The suspects never showed up, and no one was convicted in Cardillo’s death.
Eight years later in 1980, a Manhattan grand jury under District Attorney Robert Morgenthau determined that police brass had caved in to political pressures, dooming any chance of justice from the start.
The police investigation had been “curtailed in deference to fears of civil unrest in the black community,” the grand jury report read. “The long-term interests of justice in apprehending criminals were overridden by the short-term concern of preventing civil disorder.”
According to the department’s top secret report, prepared a year after the shooting under James Hannon, the Chief of Operations, then the department’s highest ranking uniformed officer, Rangel was one of three prominent black officials who appeared at the mosque as the riot raged outside.
The report, which the department kept secret for the next 11 years, said that the other two black officials, Farrakhan and the Deputy Commissioner for Community Relations Benjamin Ward, “took the position that the street would return to normal if the police were removed from the area, including the mosque.”
Chief of Detectives Al Seedman then made what Hannon’s report described as “the reluctant decision” to move the investigation to the 24th precinct “on the promise of Mosque officials to produce the detainees thereat.”

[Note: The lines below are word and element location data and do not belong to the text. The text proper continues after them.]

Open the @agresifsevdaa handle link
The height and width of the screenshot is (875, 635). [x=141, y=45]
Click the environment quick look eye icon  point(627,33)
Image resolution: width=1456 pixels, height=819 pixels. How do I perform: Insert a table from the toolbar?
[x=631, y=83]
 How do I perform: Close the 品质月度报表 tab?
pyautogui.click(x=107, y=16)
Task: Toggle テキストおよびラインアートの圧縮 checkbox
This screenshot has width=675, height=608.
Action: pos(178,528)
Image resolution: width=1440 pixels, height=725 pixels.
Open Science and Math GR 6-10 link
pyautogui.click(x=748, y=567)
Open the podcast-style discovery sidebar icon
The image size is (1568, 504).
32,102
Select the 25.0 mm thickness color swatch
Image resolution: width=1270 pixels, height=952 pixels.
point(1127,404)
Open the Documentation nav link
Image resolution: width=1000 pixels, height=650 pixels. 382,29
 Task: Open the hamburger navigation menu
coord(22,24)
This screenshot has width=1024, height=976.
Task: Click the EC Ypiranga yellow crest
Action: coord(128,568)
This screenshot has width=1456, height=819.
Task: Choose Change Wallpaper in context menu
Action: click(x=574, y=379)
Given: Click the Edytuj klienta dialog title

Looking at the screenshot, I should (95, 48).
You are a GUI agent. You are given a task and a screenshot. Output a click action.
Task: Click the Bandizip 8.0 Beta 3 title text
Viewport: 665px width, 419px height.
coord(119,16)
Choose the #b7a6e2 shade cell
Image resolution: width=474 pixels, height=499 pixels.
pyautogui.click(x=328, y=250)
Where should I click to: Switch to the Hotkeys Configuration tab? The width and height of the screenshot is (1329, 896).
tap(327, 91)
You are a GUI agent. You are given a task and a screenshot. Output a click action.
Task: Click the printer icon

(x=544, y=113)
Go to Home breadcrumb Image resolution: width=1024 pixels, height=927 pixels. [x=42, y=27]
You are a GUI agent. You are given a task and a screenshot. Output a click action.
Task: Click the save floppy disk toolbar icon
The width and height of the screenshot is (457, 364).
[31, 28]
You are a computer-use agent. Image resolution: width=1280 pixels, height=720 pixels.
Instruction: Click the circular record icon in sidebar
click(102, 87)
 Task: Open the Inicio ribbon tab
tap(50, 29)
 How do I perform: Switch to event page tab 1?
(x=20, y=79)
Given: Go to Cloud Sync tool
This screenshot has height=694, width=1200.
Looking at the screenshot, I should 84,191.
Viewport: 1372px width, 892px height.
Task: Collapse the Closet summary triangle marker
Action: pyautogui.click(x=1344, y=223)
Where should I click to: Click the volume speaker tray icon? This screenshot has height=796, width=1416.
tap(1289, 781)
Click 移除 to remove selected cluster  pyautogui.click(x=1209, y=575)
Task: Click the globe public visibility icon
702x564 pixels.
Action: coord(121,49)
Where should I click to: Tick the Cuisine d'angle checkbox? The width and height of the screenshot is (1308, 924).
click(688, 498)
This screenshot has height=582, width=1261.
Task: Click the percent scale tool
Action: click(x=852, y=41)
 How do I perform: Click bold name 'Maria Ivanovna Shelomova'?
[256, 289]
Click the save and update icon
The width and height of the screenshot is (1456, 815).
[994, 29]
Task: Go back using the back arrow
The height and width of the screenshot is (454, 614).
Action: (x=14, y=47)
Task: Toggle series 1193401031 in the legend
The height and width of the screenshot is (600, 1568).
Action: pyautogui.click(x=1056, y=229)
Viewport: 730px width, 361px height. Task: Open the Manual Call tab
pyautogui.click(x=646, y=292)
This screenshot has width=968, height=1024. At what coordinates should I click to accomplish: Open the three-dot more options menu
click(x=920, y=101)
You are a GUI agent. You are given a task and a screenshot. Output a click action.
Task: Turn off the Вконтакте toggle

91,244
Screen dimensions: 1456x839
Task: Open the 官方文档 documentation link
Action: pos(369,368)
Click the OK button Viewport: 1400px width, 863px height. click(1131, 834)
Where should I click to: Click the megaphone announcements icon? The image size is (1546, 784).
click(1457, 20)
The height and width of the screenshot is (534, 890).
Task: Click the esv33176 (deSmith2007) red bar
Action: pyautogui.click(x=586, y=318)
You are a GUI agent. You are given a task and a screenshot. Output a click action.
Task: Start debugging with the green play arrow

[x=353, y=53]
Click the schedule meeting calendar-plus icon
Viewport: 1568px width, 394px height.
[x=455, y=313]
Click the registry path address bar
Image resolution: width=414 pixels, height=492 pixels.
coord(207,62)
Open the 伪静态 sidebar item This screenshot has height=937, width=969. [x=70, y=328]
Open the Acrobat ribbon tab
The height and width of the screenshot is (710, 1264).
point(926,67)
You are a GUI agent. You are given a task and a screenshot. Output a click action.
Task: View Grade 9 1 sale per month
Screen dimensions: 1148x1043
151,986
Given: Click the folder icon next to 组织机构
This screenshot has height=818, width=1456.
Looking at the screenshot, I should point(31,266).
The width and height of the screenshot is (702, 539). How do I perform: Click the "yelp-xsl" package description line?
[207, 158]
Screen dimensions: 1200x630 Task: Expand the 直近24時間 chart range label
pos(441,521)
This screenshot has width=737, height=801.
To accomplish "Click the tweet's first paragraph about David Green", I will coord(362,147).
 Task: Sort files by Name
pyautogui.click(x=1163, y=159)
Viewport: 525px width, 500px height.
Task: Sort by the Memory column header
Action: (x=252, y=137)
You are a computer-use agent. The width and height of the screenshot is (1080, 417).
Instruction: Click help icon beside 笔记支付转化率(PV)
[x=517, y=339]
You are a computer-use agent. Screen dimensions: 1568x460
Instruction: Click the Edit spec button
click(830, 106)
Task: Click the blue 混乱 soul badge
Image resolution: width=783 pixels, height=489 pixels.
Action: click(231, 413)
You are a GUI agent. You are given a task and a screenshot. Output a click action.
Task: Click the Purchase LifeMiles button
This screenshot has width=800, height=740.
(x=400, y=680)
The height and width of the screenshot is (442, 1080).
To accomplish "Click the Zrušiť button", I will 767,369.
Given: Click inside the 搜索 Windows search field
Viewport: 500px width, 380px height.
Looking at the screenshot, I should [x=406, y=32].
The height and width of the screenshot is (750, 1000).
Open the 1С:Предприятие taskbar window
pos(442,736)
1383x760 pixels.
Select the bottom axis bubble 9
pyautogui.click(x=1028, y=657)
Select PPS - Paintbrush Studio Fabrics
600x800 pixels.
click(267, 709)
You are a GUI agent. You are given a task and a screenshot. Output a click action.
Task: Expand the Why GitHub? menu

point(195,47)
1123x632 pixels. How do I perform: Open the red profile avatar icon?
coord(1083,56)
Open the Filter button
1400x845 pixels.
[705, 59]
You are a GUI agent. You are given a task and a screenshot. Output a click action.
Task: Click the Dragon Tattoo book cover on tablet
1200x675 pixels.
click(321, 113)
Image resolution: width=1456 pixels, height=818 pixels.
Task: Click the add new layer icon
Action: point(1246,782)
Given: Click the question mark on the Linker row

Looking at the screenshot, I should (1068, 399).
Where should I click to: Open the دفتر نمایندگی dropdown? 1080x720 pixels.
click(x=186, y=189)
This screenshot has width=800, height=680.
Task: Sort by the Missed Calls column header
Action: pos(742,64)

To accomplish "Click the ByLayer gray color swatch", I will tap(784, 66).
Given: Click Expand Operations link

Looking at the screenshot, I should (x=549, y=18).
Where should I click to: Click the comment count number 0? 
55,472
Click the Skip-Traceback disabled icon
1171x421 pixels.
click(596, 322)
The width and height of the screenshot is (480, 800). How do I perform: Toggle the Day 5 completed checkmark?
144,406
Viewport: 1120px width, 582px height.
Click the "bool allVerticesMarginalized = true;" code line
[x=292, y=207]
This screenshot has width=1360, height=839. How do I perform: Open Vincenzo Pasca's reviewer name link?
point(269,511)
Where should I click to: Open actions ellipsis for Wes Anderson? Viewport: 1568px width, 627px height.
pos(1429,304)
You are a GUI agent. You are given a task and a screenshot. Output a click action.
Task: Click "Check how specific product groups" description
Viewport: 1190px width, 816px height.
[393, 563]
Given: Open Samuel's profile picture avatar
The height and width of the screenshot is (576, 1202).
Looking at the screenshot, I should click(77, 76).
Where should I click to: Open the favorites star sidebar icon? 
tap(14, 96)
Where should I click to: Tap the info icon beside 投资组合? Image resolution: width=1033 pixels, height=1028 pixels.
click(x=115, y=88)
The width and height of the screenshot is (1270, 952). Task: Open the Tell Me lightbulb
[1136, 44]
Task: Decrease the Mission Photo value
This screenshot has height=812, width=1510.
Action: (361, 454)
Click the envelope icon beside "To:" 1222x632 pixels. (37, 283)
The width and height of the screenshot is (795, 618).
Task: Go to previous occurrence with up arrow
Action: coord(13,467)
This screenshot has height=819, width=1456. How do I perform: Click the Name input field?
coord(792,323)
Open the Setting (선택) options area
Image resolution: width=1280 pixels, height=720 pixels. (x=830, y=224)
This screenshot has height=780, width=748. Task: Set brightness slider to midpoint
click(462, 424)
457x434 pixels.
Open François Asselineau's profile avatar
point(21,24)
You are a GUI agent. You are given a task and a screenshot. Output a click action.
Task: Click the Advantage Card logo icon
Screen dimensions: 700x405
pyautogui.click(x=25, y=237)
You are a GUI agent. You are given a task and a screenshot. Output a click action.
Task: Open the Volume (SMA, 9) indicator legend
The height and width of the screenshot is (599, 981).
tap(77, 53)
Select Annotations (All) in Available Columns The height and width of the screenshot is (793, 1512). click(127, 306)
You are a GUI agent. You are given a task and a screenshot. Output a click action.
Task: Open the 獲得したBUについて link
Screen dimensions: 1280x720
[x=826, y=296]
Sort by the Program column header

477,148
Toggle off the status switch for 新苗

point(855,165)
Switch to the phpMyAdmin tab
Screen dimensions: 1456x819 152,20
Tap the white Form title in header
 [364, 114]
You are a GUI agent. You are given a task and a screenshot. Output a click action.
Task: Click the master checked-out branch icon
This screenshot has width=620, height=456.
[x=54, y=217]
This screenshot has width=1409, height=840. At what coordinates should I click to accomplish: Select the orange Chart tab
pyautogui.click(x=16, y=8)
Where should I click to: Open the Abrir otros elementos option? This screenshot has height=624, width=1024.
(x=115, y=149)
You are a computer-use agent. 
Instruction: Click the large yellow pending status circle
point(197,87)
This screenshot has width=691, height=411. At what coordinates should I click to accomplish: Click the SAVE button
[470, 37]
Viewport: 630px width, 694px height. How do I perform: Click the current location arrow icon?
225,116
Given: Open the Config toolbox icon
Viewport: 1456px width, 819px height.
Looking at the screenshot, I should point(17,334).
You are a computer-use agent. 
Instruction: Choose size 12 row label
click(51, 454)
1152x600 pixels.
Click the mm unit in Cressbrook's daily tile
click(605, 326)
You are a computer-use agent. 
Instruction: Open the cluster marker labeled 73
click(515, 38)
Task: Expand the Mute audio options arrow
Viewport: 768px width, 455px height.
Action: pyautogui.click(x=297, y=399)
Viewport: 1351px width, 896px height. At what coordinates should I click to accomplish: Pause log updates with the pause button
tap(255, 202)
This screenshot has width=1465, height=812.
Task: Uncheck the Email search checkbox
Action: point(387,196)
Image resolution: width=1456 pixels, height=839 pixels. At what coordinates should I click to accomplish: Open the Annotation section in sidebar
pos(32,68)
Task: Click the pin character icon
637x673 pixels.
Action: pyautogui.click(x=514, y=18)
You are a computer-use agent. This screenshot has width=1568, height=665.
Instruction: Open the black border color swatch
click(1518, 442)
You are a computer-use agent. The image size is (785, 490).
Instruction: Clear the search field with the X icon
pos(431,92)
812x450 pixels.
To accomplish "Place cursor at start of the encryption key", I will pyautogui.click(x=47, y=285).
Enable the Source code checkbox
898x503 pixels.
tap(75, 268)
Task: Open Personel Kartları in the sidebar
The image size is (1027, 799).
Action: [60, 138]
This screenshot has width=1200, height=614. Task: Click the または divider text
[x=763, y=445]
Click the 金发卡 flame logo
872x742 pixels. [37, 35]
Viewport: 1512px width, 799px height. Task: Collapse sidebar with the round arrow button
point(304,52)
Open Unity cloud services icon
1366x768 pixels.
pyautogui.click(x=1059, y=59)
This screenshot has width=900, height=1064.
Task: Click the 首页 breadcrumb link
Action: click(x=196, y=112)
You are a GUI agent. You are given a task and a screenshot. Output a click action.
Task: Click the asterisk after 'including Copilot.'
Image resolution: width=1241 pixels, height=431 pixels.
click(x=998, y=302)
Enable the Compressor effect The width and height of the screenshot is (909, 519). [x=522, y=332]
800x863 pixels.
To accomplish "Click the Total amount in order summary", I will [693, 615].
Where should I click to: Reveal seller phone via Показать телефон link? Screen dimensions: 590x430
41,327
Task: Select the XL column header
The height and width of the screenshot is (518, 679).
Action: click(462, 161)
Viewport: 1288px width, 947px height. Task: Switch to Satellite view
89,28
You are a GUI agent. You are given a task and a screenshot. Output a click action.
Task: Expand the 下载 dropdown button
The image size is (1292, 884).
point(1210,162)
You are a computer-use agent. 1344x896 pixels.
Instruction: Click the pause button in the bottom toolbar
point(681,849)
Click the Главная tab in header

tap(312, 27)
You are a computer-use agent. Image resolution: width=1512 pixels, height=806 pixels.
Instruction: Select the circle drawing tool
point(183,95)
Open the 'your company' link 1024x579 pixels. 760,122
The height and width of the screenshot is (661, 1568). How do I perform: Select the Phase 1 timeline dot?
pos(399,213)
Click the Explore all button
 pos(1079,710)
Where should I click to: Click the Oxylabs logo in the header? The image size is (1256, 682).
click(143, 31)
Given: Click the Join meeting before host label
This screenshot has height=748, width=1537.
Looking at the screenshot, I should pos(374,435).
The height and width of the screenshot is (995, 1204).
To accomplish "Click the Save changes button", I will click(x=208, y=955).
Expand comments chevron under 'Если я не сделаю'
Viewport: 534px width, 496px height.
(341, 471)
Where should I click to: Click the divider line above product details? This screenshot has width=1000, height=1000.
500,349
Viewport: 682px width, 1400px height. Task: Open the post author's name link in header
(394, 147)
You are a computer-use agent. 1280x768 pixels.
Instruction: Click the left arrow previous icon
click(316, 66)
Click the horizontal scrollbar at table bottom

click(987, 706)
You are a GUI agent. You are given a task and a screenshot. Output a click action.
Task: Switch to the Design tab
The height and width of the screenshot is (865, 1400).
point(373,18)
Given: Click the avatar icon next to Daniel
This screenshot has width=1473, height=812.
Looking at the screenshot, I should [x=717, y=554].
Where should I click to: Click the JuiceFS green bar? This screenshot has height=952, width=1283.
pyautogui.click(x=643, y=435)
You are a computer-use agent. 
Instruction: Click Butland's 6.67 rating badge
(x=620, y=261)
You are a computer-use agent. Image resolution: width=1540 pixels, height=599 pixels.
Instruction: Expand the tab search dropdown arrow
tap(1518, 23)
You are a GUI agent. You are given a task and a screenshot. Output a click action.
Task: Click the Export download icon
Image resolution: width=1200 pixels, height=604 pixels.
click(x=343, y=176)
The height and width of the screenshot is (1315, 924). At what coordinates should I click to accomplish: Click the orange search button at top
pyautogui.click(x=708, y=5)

“Seedman,” the report stated, “continued his investigation in the Mosque but after about 15 minutes either Rangel or Farrakhan approached him and told him that they had better get out of the Mosque or there would be trouble; that they could not control the crowd outside. Seedman now felt that with the reduced uniform presence protecting the scene outside, he was in an untenable position.”
According to the report, Seedman said that the decision to transfer the investigation to the 24th precinct was his. He explained that “no police officers at the scene could identify any person … as being involved in the incident.”
Seedman added that either Farrakhan or Rangel had promised he would produce the suspects at the 24th precinct.
None showed up.
In 1983 after Ward was named as the city’s first black police commissioner, Newsday asked Rangel whether he had promised to produce the suspects released from the mosque, as Seedman had claimed.
Rangel denied making such a promise.
“I couldn’t promise anyone to the precinct,” he said. “For me to negotiate over a bunch of hoodlums with an officer I didn’t know is ... ridiculous.”
Retired police captain Edward Mamet, who has been on something of a crusade to vindicate Seedman, has offered another explanation. He says that, after Ward was named police commissioner, “Seedman gave me his notes, from memory, regarding what he had told the grand jury.”